[WHAT THIS TASK INVOLVES]:
Every picture should be left out, but the lines below must be repeated exactly.

::: SOURCE RECORDS

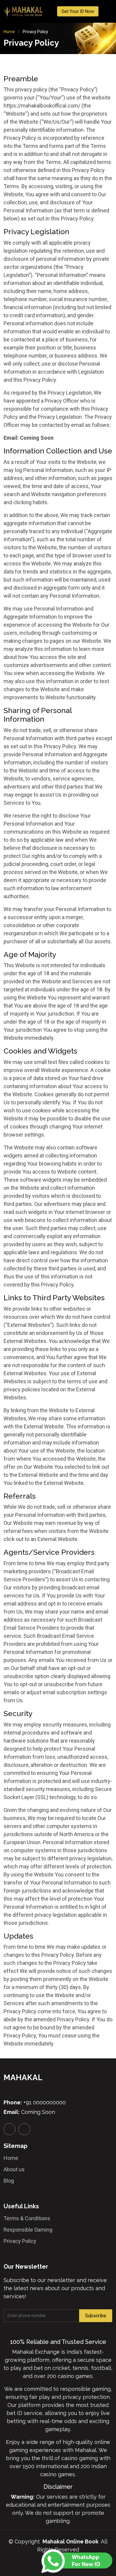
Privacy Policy (20, 2241)
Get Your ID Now (78, 11)
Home (9, 31)
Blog (9, 2181)
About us (14, 2169)
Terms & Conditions (27, 2218)
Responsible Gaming (28, 2229)
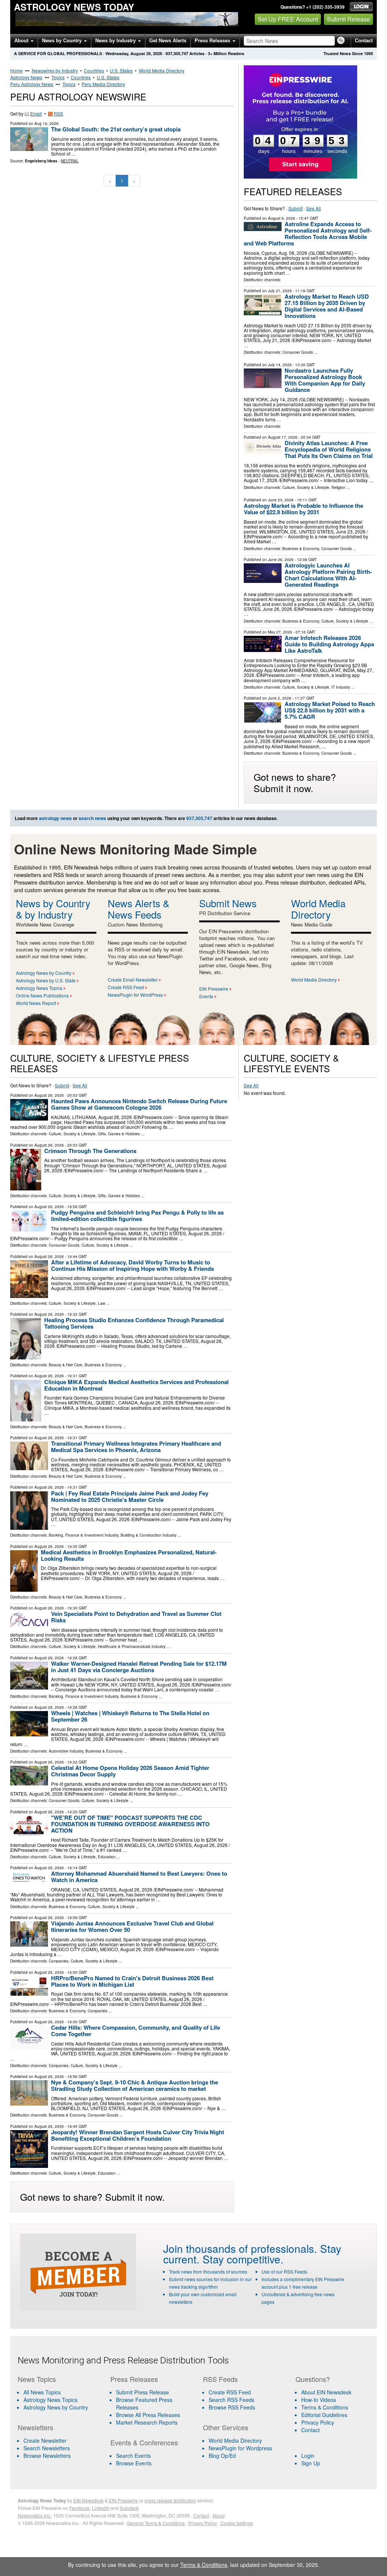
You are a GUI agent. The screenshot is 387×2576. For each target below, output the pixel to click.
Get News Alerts (167, 40)
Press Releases (213, 40)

::::::

[RESULT BELOW]:
Privacy Policy (20, 2241)
Get Your ID Now (78, 11)
Home (9, 31)
Blog (9, 2181)
About us (14, 2169)
Terms & Conditions (27, 2218)
Responsible Gaming (28, 2229)
You are a GUI agent. The screenshot is 387×2576. For each target below, output the pixel to click.
Get News Alerts (167, 40)
Press Releases (213, 40)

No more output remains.